A ironia útil para quem adota: o padrão FCI pede, em letras, olho “limpo, livre de entrópio” — e a conformação que o mesmo padrão descreve é o que produz o problema.
Carcinoma gástrico: preocupação real, não risco universal. Um estudo com 106 Chow Chows descreve risco elevado na raça, com histologia semelhante à do carcinoma gástrico difuso familiar humano e prognóstico ruim — a maioria foi eutanasiada em até duas semanas do diagnóstico (Koterbay et al., 2020; o trabalho não reporta odds ratio). Mas o contraponto precisa aparecer: no registro norueguês de câncer canino, com 19.715 tumores, os Chow Chows não aparecem no material de casos de carcinoma gástrico apesar de haver casos da raça na base. A leitura honesta é: preocupação documentada em população americana, com mecanismo familiar plausível, não um risco de raça universalmente estabelecido. Vômito crônico e emagrecimento num Chow adulto merecem investigação precoce.

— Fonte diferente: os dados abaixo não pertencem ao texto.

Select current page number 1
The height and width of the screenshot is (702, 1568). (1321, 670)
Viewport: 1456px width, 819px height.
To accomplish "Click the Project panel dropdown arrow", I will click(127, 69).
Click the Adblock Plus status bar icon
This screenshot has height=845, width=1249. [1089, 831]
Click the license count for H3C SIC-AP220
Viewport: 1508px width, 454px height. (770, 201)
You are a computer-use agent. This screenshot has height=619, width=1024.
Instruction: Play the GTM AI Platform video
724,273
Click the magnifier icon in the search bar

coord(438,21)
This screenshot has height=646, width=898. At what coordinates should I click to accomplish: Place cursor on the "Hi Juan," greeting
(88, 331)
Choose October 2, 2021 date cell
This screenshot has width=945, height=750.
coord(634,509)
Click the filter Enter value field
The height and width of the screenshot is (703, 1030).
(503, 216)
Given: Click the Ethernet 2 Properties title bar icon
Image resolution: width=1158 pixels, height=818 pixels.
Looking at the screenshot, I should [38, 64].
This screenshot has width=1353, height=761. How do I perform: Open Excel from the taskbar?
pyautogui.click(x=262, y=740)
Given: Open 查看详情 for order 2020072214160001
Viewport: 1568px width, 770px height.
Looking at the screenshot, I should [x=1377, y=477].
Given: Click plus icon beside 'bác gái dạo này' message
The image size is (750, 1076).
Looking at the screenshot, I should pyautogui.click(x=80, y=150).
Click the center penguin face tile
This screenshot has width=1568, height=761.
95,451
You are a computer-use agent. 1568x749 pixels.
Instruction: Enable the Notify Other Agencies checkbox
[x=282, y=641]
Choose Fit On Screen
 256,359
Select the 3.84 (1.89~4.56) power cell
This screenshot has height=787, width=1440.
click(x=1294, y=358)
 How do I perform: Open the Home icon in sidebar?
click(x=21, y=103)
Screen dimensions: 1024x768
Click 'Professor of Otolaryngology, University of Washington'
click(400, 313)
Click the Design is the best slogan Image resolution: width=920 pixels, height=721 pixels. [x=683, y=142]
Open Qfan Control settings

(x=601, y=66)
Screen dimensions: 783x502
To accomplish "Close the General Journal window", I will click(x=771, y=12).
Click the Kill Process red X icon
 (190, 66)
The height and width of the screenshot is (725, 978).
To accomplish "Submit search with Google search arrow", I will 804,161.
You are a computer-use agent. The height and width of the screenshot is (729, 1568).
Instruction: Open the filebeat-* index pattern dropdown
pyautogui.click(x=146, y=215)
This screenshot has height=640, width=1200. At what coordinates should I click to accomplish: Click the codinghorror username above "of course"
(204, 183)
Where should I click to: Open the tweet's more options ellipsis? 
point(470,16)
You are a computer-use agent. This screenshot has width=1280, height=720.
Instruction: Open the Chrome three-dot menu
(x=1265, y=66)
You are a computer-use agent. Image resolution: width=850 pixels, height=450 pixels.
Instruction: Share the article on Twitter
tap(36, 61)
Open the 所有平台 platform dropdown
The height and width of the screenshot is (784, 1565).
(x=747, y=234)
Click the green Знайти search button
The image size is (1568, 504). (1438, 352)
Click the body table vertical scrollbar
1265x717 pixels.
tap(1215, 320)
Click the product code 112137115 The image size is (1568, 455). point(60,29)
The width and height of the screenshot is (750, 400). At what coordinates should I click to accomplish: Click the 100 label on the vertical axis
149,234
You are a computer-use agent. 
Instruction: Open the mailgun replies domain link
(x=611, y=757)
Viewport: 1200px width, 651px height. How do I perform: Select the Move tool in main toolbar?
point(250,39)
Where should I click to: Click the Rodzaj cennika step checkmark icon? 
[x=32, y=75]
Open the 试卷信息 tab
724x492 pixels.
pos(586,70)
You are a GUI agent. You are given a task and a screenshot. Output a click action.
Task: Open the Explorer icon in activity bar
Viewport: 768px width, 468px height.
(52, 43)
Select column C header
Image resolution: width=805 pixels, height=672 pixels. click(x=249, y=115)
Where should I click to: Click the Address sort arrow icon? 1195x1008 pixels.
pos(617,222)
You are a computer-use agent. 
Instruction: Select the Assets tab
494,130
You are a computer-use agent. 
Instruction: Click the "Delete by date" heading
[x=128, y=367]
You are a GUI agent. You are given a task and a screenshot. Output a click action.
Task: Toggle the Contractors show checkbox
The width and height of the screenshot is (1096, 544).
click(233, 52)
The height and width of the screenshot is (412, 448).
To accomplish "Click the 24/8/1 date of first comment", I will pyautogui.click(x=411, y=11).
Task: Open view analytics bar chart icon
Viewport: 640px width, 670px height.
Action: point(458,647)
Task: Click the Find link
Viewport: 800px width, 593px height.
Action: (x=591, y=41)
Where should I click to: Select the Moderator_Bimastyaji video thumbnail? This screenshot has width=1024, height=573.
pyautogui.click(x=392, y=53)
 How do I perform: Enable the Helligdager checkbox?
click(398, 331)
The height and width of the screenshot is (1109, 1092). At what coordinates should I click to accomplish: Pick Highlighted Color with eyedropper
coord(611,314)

Ligamento cruzado. Num levantamento com 1.243.681 cães, o Chow Chow está entre as raças com maiores chances de deficiência de ligamento cruzado cranial e entre as mais associadas a ter, ao mesmo tempo, displasia coxofemoral e problema de cruzado (Witsberger et al., 2008).
O que muda ao adotar um adulto dessa raça
Peça para olhar os olhos antes de qualquer outra coisa. Num adulto, o entrópio já se manifestou ou não. Pergunte se já fez cirurgia de pálpebra, quantas, se tem histórico de úlcera de córnea e se usa colírio hoje. Um Chow adulto já operado e confortável pode ser um excelente cão; um Chow com dor não tratada vai parecer “mal humorado” e não é isso que está acontecendo.
Pergunte também como ele reage a mão vindo por cima, a estranho que se aproxima de lado, a outro cão; se tolera manipulação de pata e orelha; e como ele se comporta em dia de calor. As respostas dizem mais sobre a convivência do que qualquer descrição de temperamento de raça.
Onde ele está. Chow Chow aparece em resgate brasileiro — quase sempre adulto, frequentemente entregue depois que o custo de pelagem, calor e olho apareceu. As contagens desta página vêm do catálogo da Adoteca e mudam todo dia.
Este guia é informativo e não substitui a orientação de um médico-veterinário.